F) Latin America and Caribbean Region: (1) Colombia, (2) Guatemala, (3) Ecuador

1) Colombia

(a) By the end of February, WFP will have delivered 190 tons of food as part of its FFW and community kitchen projects under its PRRO 6139. In the province of Sonson (Antioquia Department), where WFP implements a complementary nutrition project, local authorities requested additional food security kits, medicines and tents for provisional shelters, following the displacement of 400 persons in the area.

(b) Insecurity continues to hamper WFP operations in various areas. In Remedios province (Antioquia Department), clashes between armed groups led to the killing of one and the displacement of 150 persons. As a result, only 25 percent of WFP's FFW rations could be distributed in the area. In addition, WFP could not deliver food rations to the municipality of Murindo in Choco Department, due to road blocks mounted by armed groups. This may additionally delay the deliveries of more than 3,000 food rations scheduled for next week. Finally, in Barrancabermeja, armed groups issued threats to any organization working with displaced populations, leading to heightened alerts.

2) Guatemala

(a) The continuing crisis in the coffee sector, mainly in the Departments of San Marcos, Quetzaltenango, Huehuetenango and Santa Rosa, and some municipalities of the eastern Departments of Chiquimula and Jutiapa, is resulting in increased poverty and migration to urban centres. The Government has initiated a food assistance programme, planned to reach 5,000 families in the most affected zones.

(b) WFP has been assisting drought-affected families through EMOP 10174.0 during the months of January and February, using existing stocks. However, due to shortages of oil, the ration was reduced by half to ensure regular distributions until the end of the operation on 28 February. From 1 March, malnourished children and their families affected by recurring natural disasters and the coffee crisis will continue to receive WFP support under the new regional PRRO 10212.0 for Central America.

(c) The nutritional situation among the most vulnerable groups is expected to deteriorate as a result of the worsening socio-economic situation. To ensure an adequate response, national hospitals and Nutritional Recuperation Centres are being supplied with therapeutic formula to cover the needs of malnourished children for the next 3 to 6 months.

◇ ◇ ◇

- _Task set_:
**1)** According to the report on WFP operations in Latin America and the Caribbean, how many families is the Guatemalan Government's food assistance program planned to reach?
**2)** Reproduce the part of the report on WFP operations in Latin America and the Caribbean starting with "(b) WFP has" and going on through "to 6 months.".

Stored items

◇ ◇ ◇

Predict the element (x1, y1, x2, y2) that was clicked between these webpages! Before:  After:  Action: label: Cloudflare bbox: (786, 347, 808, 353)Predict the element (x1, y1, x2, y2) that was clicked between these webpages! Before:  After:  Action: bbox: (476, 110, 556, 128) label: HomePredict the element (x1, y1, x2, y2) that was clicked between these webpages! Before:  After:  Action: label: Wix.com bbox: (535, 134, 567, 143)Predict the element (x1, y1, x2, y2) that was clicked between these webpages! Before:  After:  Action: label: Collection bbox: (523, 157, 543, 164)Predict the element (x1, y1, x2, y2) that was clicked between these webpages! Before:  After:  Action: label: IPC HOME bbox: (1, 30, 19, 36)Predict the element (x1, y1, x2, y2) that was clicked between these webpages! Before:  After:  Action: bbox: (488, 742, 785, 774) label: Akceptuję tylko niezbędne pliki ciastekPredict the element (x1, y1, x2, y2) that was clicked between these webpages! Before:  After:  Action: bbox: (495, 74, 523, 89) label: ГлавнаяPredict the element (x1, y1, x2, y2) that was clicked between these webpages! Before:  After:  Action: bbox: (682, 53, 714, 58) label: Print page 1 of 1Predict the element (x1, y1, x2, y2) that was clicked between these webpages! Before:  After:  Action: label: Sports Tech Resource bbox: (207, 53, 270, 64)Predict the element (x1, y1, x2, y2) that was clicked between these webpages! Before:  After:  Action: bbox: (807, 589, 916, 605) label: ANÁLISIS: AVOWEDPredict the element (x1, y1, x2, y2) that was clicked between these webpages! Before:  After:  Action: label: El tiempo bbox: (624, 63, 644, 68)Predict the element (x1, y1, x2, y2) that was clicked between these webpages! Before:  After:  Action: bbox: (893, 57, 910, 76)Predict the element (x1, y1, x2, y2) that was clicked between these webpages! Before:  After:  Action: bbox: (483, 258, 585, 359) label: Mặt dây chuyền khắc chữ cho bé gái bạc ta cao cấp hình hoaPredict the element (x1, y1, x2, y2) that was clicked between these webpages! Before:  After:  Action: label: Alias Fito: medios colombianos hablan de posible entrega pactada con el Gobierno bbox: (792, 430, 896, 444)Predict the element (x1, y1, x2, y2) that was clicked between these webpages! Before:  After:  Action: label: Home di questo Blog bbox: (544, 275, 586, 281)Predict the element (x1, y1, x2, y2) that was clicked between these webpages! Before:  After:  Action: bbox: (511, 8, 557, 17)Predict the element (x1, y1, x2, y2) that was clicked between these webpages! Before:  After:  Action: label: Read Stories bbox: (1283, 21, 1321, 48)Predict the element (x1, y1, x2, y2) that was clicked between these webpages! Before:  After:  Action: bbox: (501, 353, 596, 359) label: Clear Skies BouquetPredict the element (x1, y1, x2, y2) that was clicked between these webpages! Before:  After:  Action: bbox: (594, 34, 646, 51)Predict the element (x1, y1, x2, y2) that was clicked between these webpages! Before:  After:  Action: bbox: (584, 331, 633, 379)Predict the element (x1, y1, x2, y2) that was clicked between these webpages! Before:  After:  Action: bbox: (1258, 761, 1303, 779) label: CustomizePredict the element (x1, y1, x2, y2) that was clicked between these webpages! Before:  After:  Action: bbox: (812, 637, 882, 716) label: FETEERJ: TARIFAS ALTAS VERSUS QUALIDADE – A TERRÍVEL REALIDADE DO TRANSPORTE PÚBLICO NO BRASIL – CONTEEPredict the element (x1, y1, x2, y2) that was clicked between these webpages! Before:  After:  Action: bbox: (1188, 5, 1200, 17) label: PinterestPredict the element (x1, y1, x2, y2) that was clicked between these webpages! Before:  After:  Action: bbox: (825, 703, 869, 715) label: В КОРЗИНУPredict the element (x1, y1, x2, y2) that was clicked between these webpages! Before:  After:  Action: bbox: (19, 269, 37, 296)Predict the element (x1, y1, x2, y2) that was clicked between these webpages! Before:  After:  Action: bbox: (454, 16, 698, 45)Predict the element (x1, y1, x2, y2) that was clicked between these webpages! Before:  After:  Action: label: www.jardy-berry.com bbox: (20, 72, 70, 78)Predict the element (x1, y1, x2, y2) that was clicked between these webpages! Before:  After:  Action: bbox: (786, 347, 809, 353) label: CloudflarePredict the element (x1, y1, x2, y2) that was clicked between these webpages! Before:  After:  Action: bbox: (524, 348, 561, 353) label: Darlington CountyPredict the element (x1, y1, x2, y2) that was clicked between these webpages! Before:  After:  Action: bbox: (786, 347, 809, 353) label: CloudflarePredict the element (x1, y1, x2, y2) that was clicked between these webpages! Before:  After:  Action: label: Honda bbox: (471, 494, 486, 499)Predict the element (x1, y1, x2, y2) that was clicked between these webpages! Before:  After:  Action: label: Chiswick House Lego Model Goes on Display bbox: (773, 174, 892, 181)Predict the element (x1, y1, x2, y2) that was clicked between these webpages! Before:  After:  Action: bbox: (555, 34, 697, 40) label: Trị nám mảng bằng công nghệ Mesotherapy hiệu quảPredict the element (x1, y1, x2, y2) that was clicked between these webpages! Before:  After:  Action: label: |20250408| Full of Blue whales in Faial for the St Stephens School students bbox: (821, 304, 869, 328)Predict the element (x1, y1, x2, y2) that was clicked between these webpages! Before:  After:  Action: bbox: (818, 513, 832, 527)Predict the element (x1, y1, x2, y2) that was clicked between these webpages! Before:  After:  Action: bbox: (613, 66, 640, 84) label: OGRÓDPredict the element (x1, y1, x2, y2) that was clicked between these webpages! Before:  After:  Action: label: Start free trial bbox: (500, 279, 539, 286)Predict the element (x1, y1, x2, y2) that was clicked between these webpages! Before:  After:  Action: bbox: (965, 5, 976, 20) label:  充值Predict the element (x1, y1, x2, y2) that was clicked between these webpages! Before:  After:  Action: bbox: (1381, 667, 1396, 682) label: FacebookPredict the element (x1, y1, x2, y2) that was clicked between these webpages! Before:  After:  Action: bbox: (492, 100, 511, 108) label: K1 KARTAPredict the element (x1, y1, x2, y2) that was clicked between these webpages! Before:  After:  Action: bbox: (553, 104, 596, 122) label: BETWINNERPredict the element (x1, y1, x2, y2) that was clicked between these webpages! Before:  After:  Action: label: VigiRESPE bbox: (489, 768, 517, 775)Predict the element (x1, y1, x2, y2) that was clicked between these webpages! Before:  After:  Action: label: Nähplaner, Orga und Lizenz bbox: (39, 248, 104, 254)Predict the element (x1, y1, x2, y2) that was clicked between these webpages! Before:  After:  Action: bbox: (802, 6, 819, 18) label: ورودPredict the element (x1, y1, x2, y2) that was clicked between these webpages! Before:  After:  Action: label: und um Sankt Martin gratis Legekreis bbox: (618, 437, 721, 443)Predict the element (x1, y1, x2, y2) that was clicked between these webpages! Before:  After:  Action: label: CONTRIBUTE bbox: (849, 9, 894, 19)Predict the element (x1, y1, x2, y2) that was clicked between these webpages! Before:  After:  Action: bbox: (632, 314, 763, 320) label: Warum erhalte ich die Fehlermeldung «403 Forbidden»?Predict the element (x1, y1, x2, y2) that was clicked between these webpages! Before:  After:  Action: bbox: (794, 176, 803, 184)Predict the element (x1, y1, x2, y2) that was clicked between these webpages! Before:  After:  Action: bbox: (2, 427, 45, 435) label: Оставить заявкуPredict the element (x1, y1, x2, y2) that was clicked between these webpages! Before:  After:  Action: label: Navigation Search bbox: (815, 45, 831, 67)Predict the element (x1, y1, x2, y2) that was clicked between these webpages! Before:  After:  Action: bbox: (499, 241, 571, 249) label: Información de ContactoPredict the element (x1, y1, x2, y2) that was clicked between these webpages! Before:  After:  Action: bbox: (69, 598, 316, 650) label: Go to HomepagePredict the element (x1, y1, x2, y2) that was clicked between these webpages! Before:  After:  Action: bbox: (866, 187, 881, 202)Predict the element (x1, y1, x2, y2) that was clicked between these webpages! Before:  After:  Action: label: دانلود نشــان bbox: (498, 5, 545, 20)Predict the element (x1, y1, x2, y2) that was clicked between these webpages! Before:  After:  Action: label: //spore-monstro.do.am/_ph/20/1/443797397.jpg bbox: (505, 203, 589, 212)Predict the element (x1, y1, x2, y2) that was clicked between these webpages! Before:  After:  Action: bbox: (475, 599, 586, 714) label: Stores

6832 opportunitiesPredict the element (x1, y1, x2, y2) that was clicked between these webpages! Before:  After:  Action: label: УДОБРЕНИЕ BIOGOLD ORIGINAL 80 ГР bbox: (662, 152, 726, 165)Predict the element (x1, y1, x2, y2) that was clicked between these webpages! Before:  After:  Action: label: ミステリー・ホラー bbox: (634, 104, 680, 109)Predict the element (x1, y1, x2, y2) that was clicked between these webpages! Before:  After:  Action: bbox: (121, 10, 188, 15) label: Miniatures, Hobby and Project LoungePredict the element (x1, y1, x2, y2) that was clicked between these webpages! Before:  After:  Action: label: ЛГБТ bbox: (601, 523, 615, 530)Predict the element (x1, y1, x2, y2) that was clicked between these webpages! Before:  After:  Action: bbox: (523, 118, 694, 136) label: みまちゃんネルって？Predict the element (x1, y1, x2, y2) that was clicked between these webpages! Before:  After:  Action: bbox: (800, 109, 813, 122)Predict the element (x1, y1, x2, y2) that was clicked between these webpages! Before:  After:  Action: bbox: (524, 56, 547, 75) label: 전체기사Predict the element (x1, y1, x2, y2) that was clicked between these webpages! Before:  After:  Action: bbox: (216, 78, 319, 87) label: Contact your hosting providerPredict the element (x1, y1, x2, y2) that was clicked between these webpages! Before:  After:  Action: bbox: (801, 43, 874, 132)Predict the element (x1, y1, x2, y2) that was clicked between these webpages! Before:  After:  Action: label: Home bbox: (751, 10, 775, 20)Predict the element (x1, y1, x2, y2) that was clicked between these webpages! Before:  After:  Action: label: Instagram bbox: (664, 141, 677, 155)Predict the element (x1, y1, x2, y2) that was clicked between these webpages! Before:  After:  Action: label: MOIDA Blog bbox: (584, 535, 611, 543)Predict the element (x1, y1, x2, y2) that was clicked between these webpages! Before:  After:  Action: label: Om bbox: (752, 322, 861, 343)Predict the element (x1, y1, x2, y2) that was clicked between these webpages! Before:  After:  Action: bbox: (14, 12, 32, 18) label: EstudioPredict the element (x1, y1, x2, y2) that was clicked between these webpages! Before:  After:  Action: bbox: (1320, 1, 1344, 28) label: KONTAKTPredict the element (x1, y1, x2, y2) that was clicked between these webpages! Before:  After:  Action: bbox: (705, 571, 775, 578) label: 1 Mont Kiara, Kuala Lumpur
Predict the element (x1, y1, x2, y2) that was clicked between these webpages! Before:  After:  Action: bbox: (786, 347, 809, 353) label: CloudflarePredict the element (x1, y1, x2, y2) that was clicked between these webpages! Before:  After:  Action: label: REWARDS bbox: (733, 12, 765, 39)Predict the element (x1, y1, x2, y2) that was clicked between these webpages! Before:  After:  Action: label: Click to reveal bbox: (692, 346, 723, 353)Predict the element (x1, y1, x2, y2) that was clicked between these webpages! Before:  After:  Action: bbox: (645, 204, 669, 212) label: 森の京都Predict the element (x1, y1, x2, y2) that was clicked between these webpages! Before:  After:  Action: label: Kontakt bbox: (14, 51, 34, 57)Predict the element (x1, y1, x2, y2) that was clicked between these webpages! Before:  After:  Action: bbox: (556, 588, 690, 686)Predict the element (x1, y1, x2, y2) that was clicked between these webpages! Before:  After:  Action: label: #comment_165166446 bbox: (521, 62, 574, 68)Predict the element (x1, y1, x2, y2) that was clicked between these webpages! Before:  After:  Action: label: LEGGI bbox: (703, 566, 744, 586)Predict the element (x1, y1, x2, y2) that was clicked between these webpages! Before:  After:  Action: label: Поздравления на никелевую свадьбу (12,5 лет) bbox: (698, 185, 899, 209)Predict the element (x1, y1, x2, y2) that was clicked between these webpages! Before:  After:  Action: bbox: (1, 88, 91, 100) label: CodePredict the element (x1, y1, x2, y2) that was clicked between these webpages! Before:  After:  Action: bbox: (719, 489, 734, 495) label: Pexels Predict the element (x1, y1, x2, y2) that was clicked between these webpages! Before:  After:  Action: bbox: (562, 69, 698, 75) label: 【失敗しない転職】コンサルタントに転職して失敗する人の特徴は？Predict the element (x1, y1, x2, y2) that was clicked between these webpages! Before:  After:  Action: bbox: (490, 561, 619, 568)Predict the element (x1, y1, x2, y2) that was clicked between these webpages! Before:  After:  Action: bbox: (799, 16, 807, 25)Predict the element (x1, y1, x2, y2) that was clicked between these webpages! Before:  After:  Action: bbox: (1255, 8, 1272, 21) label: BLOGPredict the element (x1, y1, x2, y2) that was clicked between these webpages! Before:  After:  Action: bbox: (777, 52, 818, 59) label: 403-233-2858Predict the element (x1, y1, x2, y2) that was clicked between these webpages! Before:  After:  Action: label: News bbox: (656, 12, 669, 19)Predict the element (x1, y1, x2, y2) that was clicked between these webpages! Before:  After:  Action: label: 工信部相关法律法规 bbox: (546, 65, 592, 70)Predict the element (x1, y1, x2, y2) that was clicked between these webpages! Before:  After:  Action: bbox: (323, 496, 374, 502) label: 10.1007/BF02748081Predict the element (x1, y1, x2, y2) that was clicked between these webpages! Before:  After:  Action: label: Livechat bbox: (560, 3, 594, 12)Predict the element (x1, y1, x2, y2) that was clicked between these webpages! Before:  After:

◇ ◇ ◇

- _Answers per task_:
**1)** 5,000 families in the most affected zones.

**2)**
(b) WFP has been assisting drought-affected families through EMOP 10174.0 during the months of January and February, using existing stocks. However, due to shortages of oil, the ration was reduced by half to ensure regular distributions until the end of the operation on 28 February. From 1 March, malnourished children and their families affected by recurring natural disasters and the coffee crisis will continue to receive WFP support under the new regional PRRO 10212.0 for Central America.

(c) The nutritional situation among the most vulnerable groups is expected to deteriorate as a result of the worsening socio-economic situation. To ensure an adequate response, national hospitals and Nutritional Recuperation Centres are being supplied with therapeutic formula to cover the needs of malnourished children for the next 3 to 6 months.